_Task:_
Transcribe the records below line by line, exactly as they read.

◇ ◇ ◇ ◇ ◇ ◇ ◇

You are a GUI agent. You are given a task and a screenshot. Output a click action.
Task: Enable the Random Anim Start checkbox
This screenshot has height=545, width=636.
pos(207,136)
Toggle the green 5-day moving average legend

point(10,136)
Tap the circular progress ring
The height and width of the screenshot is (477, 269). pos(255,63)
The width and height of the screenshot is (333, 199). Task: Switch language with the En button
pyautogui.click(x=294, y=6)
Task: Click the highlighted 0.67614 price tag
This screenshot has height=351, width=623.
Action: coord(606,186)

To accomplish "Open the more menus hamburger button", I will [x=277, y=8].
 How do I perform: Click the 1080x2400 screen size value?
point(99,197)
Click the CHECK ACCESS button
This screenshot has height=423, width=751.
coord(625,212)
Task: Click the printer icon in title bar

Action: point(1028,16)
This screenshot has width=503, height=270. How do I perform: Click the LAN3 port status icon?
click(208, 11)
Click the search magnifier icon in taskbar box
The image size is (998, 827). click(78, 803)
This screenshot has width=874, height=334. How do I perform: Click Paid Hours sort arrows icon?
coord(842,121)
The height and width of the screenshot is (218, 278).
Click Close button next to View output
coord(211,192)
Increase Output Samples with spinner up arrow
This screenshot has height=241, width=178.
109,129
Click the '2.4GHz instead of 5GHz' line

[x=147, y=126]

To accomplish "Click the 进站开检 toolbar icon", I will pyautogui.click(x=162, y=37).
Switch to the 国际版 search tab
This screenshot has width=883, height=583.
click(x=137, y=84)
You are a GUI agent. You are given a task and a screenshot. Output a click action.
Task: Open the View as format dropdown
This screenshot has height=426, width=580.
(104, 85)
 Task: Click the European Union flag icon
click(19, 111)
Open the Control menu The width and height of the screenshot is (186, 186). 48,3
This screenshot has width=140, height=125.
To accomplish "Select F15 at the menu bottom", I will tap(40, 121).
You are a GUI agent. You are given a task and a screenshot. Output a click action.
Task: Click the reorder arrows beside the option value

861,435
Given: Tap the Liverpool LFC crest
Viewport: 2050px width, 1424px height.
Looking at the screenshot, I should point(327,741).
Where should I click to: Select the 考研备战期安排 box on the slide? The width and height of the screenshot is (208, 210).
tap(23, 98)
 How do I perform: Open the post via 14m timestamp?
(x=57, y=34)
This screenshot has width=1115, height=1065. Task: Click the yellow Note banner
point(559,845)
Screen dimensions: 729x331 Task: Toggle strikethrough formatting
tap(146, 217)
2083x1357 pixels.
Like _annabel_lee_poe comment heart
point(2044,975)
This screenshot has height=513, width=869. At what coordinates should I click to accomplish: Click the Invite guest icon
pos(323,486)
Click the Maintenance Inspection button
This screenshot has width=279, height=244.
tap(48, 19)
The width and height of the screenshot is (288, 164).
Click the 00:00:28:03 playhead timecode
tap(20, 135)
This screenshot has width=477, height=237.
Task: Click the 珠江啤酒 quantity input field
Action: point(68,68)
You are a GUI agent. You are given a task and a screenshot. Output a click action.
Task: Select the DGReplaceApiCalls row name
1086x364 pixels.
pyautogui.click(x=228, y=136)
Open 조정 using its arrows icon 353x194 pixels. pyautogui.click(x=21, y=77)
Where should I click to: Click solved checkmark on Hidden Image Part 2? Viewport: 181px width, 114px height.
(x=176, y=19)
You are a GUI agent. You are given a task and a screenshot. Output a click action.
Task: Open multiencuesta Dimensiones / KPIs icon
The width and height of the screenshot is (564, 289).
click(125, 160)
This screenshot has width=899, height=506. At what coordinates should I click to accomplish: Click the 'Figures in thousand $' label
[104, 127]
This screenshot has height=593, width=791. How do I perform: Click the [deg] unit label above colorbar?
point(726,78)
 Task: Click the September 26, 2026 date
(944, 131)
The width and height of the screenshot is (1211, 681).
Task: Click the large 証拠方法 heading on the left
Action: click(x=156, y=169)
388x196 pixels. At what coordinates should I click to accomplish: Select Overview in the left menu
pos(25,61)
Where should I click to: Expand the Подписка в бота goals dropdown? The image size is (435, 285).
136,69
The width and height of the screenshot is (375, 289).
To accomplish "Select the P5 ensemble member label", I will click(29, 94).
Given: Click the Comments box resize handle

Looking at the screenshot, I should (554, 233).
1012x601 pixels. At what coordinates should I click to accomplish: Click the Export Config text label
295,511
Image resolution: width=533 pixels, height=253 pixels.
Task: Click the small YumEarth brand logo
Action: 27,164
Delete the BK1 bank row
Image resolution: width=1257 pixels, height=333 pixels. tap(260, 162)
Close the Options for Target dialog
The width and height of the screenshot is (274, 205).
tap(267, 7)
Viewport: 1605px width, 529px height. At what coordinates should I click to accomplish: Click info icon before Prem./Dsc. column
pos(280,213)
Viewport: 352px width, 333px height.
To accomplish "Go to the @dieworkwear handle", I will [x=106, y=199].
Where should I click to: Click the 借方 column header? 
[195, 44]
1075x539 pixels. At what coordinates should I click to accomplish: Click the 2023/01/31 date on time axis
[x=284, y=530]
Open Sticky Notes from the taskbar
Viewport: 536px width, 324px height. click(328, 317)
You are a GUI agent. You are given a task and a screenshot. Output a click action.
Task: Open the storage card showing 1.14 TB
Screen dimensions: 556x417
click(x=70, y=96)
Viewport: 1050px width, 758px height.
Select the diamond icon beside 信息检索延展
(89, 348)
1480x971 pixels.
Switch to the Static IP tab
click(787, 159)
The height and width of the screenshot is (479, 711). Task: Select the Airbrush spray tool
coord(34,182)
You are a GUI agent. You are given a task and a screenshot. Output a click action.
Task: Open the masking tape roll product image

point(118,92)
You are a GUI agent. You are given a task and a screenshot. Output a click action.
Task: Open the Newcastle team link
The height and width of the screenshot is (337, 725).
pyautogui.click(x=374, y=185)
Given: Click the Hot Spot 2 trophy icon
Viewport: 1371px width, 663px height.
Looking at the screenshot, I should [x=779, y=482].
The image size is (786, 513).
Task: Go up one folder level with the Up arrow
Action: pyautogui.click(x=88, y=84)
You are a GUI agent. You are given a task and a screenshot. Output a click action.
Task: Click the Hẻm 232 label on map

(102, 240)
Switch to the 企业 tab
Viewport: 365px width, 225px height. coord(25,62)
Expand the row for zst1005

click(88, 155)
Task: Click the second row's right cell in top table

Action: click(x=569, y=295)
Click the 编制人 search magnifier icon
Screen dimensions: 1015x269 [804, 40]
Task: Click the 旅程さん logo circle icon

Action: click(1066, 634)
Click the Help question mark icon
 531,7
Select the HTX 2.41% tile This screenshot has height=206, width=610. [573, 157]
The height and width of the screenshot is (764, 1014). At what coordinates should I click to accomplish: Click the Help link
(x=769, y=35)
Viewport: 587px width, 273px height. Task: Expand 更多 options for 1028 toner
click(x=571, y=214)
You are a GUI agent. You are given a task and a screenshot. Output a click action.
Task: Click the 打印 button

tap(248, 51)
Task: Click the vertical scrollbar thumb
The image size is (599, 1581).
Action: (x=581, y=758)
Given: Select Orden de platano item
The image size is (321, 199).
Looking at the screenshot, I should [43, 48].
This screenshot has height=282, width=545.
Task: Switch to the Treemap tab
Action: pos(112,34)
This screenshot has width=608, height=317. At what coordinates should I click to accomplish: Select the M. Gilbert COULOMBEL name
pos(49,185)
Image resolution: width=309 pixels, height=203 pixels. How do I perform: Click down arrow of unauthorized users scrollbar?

◇ ◇ ◇ ◇ ◇ ◇ ◇

_Answer section:_
You are a GUI agent. You are given a task and a screenshot. Output a click action.
Task: Enable the Random Anim Start checkbox
This screenshot has height=545, width=636.
pos(207,136)
Toggle the green 5-day moving average legend

point(10,136)
Tap the circular progress ring
The height and width of the screenshot is (477, 269). pos(255,63)
The width and height of the screenshot is (333, 199). Task: Switch language with the En button
pyautogui.click(x=294, y=6)
Task: Click the highlighted 0.67614 price tag
This screenshot has height=351, width=623.
Action: coord(606,186)

To accomplish "Open the more menus hamburger button", I will [x=277, y=8].
 How do I perform: Click the 1080x2400 screen size value?
point(99,197)
Click the CHECK ACCESS button
This screenshot has height=423, width=751.
coord(625,212)
Task: Click the printer icon in title bar

Action: point(1028,16)
This screenshot has width=503, height=270. How do I perform: Click the LAN3 port status icon?
click(208, 11)
Click the search magnifier icon in taskbar box
The image size is (998, 827). click(78, 803)
This screenshot has width=874, height=334. How do I perform: Click Paid Hours sort arrows icon?
coord(842,121)
The height and width of the screenshot is (218, 278).
Click Close button next to View output
coord(211,192)
Increase Output Samples with spinner up arrow
This screenshot has height=241, width=178.
109,129
Click the '2.4GHz instead of 5GHz' line

[x=147, y=126]

To accomplish "Click the 进站开检 toolbar icon", I will pyautogui.click(x=162, y=37).
Switch to the 国际版 search tab
This screenshot has width=883, height=583.
click(x=137, y=84)
You are a GUI agent. You are given a task and a screenshot. Output a click action.
Task: Open the View as format dropdown
This screenshot has height=426, width=580.
(104, 85)
 Task: Click the European Union flag icon
click(19, 111)
Open the Control menu The width and height of the screenshot is (186, 186). 48,3
This screenshot has width=140, height=125.
To accomplish "Select F15 at the menu bottom", I will tap(40, 121).
You are a GUI agent. You are given a task and a screenshot. Output a click action.
Task: Click the reorder arrows beside the option value

861,435
Given: Tap the Liverpool LFC crest
Viewport: 2050px width, 1424px height.
Looking at the screenshot, I should point(327,741).
Where should I click to: Select the 考研备战期安排 box on the slide? The width and height of the screenshot is (208, 210).
tap(23, 98)
 How do I perform: Open the post via 14m timestamp?
(x=57, y=34)
This screenshot has width=1115, height=1065. Task: Click the yellow Note banner
point(559,845)
Screen dimensions: 729x331 Task: Toggle strikethrough formatting
tap(146, 217)
2083x1357 pixels.
Like _annabel_lee_poe comment heart
point(2044,975)
This screenshot has height=513, width=869. At what coordinates should I click to accomplish: Click the Invite guest icon
pos(323,486)
Click the Maintenance Inspection button
This screenshot has width=279, height=244.
tap(48, 19)
The width and height of the screenshot is (288, 164).
Click the 00:00:28:03 playhead timecode
tap(20, 135)
This screenshot has width=477, height=237.
Task: Click the 珠江啤酒 quantity input field
Action: point(68,68)
You are a GUI agent. You are given a task and a screenshot. Output a click action.
Task: Select the DGReplaceApiCalls row name
1086x364 pixels.
pyautogui.click(x=228, y=136)
Open 조정 using its arrows icon 353x194 pixels. pyautogui.click(x=21, y=77)
Where should I click to: Click solved checkmark on Hidden Image Part 2? Viewport: 181px width, 114px height.
(x=176, y=19)
You are a GUI agent. You are given a task and a screenshot. Output a click action.
Task: Open multiencuesta Dimensiones / KPIs icon
The width and height of the screenshot is (564, 289).
click(125, 160)
This screenshot has width=899, height=506. At what coordinates should I click to accomplish: Click the 'Figures in thousand $' label
[104, 127]
This screenshot has height=593, width=791. How do I perform: Click the [deg] unit label above colorbar?
point(726,78)
 Task: Click the September 26, 2026 date
(944, 131)
The width and height of the screenshot is (1211, 681).
Task: Click the large 証拠方法 heading on the left
Action: click(x=156, y=169)
388x196 pixels. At what coordinates should I click to accomplish: Select Overview in the left menu
pos(25,61)
Where should I click to: Expand the Подписка в бота goals dropdown? The image size is (435, 285).
136,69
The width and height of the screenshot is (375, 289).
To accomplish "Select the P5 ensemble member label", I will click(29, 94).
Given: Click the Comments box resize handle

Looking at the screenshot, I should (554, 233).
1012x601 pixels. At what coordinates should I click to accomplish: Click the Export Config text label
295,511
Image resolution: width=533 pixels, height=253 pixels.
Task: Click the small YumEarth brand logo
Action: 27,164
Delete the BK1 bank row
Image resolution: width=1257 pixels, height=333 pixels. tap(260, 162)
Close the Options for Target dialog
The width and height of the screenshot is (274, 205).
tap(267, 7)
Viewport: 1605px width, 529px height. At what coordinates should I click to accomplish: Click info icon before Prem./Dsc. column
pos(280,213)
Viewport: 352px width, 333px height.
To accomplish "Go to the @dieworkwear handle", I will [x=106, y=199].
Where should I click to: Click the 借方 column header? 
[195, 44]
1075x539 pixels. At what coordinates should I click to accomplish: Click the 2023/01/31 date on time axis
[x=284, y=530]
Open Sticky Notes from the taskbar
Viewport: 536px width, 324px height. click(328, 317)
You are a GUI agent. You are given a task and a screenshot. Output a click action.
Task: Open the storage card showing 1.14 TB
Screen dimensions: 556x417
click(x=70, y=96)
Viewport: 1050px width, 758px height.
Select the diamond icon beside 信息检索延展
(89, 348)
1480x971 pixels.
Switch to the Static IP tab
click(787, 159)
The height and width of the screenshot is (479, 711). Task: Select the Airbrush spray tool
coord(34,182)
You are a GUI agent. You are given a task and a screenshot. Output a click action.
Task: Open the masking tape roll product image

point(118,92)
You are a GUI agent. You are given a task and a screenshot. Output a click action.
Task: Open the Newcastle team link
The height and width of the screenshot is (337, 725).
pyautogui.click(x=374, y=185)
Given: Click the Hot Spot 2 trophy icon
Viewport: 1371px width, 663px height.
Looking at the screenshot, I should [x=779, y=482].
The image size is (786, 513).
Task: Go up one folder level with the Up arrow
Action: pyautogui.click(x=88, y=84)
You are a GUI agent. You are given a task and a screenshot. Output a click action.
Task: Click the Hẻm 232 label on map

(102, 240)
Switch to the 企业 tab
Viewport: 365px width, 225px height. coord(25,62)
Expand the row for zst1005

click(88, 155)
Task: Click the second row's right cell in top table

Action: click(x=569, y=295)
Click the 编制人 search magnifier icon
Screen dimensions: 1015x269 [804, 40]
Task: Click the 旅程さん logo circle icon

Action: click(1066, 634)
Click the Help question mark icon
 531,7
Select the HTX 2.41% tile This screenshot has height=206, width=610. [573, 157]
The height and width of the screenshot is (764, 1014). At what coordinates should I click to accomplish: Click the Help link
(x=769, y=35)
Viewport: 587px width, 273px height. Task: Expand 更多 options for 1028 toner
click(x=571, y=214)
You are a GUI agent. You are given a task and a screenshot. Output a click action.
Task: Click the 打印 button

tap(248, 51)
Task: Click the vertical scrollbar thumb
The image size is (599, 1581).
Action: (x=581, y=758)
Given: Select Orden de platano item
The image size is (321, 199).
Looking at the screenshot, I should [43, 48].
This screenshot has height=282, width=545.
Task: Switch to the Treemap tab
Action: pos(112,34)
This screenshot has width=608, height=317. At what coordinates should I click to accomplish: Select the M. Gilbert COULOMBEL name
pos(49,185)
Image resolution: width=309 pixels, height=203 pixels. How do I perform: Click down arrow of unauthorized users scrollbar?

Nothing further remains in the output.